I now have a working solution that's verifiable. But I will mention some annoyances to warn others, perhaps to also serve as a note to developers:
* ImageMagick alters the resolution when it's not told to do so. This fails the rule of least astonishment. E.g.
Code: Select all
$ convert source_600dpi.pbm target_72dpi.pdf
$ pdfimages -list target_72dpi.pdf
page num type width height color comp bpc enc interp object ID x-ppi y-ppi size ratio
--------------------------------------------------------------------------------------------
1 0 image 5100 6601 gray 1 8 image no 8 0 72 72 690K 2.1%
That's not good. I didn't tell it to downsample 600dpi to 72dpi. But I'm glad I can at least force convert to do the right thing using -density.

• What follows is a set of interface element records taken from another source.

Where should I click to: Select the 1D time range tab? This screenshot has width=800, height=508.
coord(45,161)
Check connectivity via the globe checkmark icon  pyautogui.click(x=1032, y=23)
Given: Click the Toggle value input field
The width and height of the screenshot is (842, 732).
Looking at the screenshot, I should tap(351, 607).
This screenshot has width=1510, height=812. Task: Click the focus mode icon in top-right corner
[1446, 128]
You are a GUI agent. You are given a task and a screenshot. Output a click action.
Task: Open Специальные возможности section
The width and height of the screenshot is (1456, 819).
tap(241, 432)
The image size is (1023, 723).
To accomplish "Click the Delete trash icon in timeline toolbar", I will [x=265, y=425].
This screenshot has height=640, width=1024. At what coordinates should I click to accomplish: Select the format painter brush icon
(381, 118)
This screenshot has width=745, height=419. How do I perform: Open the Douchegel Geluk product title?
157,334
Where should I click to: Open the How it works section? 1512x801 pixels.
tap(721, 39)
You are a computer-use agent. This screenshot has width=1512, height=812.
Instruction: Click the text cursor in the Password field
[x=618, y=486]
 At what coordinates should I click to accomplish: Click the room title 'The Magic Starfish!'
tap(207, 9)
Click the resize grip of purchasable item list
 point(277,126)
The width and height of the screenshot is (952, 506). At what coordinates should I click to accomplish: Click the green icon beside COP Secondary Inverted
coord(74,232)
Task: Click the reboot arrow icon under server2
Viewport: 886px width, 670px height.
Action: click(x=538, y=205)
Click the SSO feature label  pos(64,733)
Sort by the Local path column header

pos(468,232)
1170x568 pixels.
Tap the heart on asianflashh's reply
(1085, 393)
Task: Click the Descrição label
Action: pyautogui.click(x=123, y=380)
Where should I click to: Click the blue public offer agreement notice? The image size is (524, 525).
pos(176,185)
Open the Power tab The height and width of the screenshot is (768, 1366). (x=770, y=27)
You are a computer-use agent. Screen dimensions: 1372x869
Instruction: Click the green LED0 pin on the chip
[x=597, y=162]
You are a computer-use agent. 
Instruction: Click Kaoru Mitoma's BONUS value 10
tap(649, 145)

* The "identify -verbose" command often gives no resolution for raster images, which must have a resolution. And for PDFs, you say it gives the "overall" resolution, but when the PDF is nothing other than a single raster image and nothing else, I expect the overall resolution to match that of the embedded image. Since it's always showing 72dpi, I suspect the PDF may contain a resolution for rendering/display property. No big deal, but a PDF is perhaps the one case where it would actually be sensible for the identify command to omit resolution, and in fact it's giving something that mismatches the objects inside.
* Regarding pdfimages, my version supports the "-all" parameter, which extracts images without conversion. When I convert a pbm to a pdf, ImageMagick apparently converts the pbm to a png file before wrapping it in a PDF even if I supply "-compress none". Unless perhaps there is some inherent problem with embedding pbm files in a PDF, this is unexpected.
Anyway, I can live with these things. Thanks for the help.